В день смерти Сталина советская лагерная империя, «архипелаг ГУЛаг», насчитывала, по самым осторожным подсчетам, от 8 до 9 миллионов обитателей, «зэков». Провозглашенная в марте 1953 г. амнистия коснулась только осужденных за уголовные преступления. Восстания в лагерях, вспыхнувшие весной-летом 1954 г. на многочисленных «островах» архипелага ГУЛаг — в Коми, Сибири, на Урале, в Казахстане, Средней Азии, заставили сталинских наследников задуматься о будущем лагерной империи. После XX съезда начинается массовое освобождение заключенных. Создаются специальные комиссии по реабилитации, имеющие право немедленного освобождения заключенных на месте, в лагере. Хрущев войдет в историю, как человек, освободивший миллионы заключенных. Реабилитируются «павшие жертвой необоснованных репрессий», как гласит формула, военные, деятели культуры, партийные деятели. Реабилитация останавливается на пороге московских процессов 1936—38 гг. Разговоры о реабилитации Н. Бухарина и некоторых других соратников Ленина остаются разговорами.

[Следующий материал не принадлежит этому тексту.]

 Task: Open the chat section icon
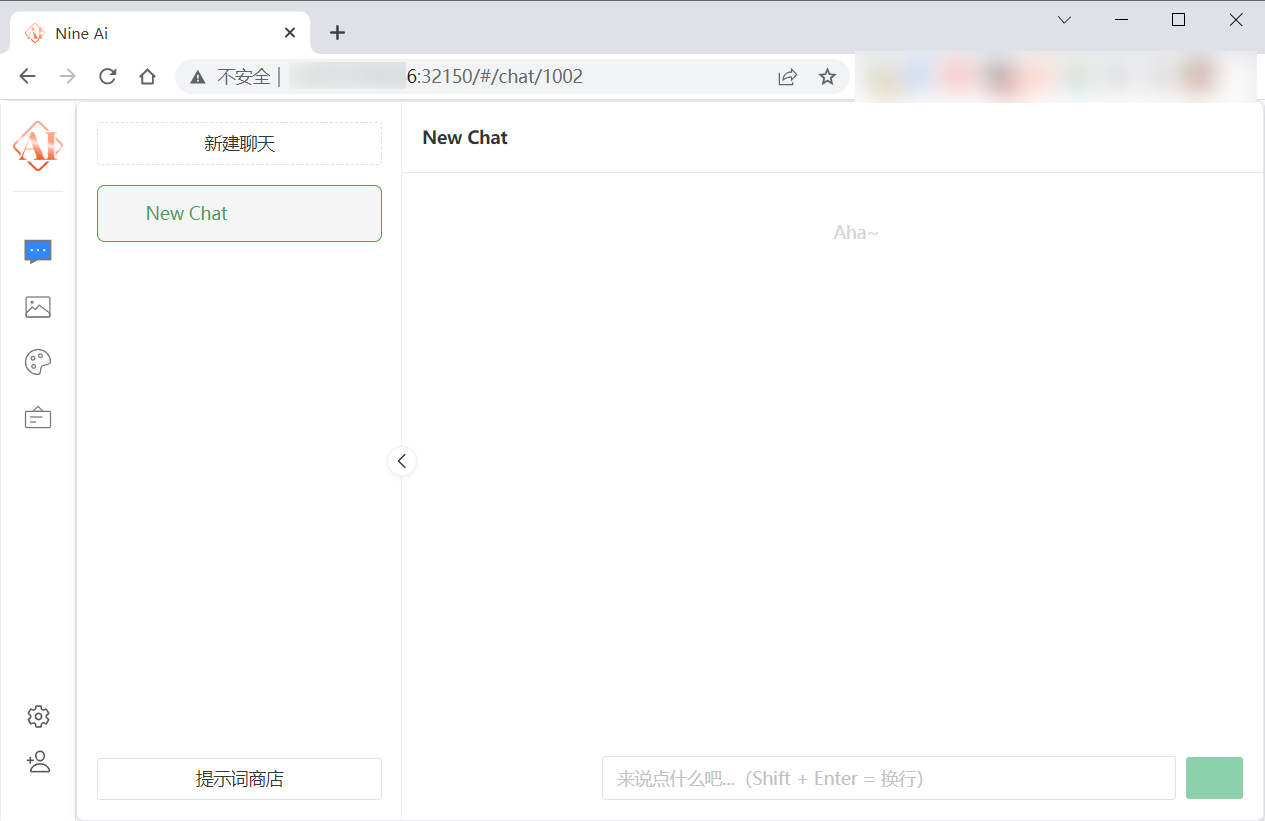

Оживленная дискуссия о судебной реформе, в ходе которой высказываются пожелания о необходимости присутствия адвоката с момента ареста подозреваемого, завершается принятием нового уголовного кодекса, сохранившего в неприкосновенности прежнюю юридическую систему.
«Время Хрущева» обрывается в октябре 1964 г. Впервые в советской истории удается дворцовый переворот — первый секретарь ЦК теряет свой пост. Хрущев сам предопределил свое падение: разоблачение «культа личности», развенчание «божественной сути» генерального секретаря продемонстрировали возможность заговора; пощадив противников, которые в июне 1957 г., голосовали на заседании Политбюро против первого секретаря, Хрущев показал, что неудача заговора не грозит смертью. Наконец, использование в 1957 г. Хрущевым пленума ЦК против Политбюро подсказала заговорщикам, возглавляемым членом Политбюро Сусловым, тактику свержения первого секретаря.
Комплекс разнообразных причин вызвал недовольство политикой Хрущева. Первого секретаря упрекали — после того, как он был лишен своего поста, во множестве грехов, как внутриполитических, так и внешнеполитических. Хрущева обвиняли в ссоре с Китаем и установке ракет на Кубе, а затем их удалении под нажимом США; обвиняли в сельскохозяйственных неудачах и чрезмерном увлечении реформами. Советские историки наклеили на «время Хрущева» ярлык «волюнтаризма». Обвинения, адресованные первому секретарю ЦК, были справедливыми. К ним можно добавить еще множество других. Но Хрущев был «волюнтаристом» лишь в той мере, в какой им был Сталин, в какой ими будут преемники Хрущева. В стране, в которой власть принадлежит одной партии, воплощающей, как ею же сказано, ум, честь, совесть и т. д. эпохи, естественно, что вождь этой партии воплощает в превосходной степени эти качества. Поражение Хрущева объясняется не тем, что он был «волюнтаристом», а тем, что он был им недостаточно. Первый секретарь просчитался, переоценил свои силы, сочтя, что он уже обладает всей полнотой власти.